[WORK INSTRUCTIONS] In the entries below, find the line containing "Task: Open the". Write out that line and all lines after it, exactly, and nothing else.

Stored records

'''

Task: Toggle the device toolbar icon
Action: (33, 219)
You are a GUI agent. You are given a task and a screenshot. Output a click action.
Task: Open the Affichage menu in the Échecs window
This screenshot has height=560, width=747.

'''

[RESPONSE TO THIS TASK]
Task: Open the Affichage menu in the Échecs window
This screenshot has height=560, width=747.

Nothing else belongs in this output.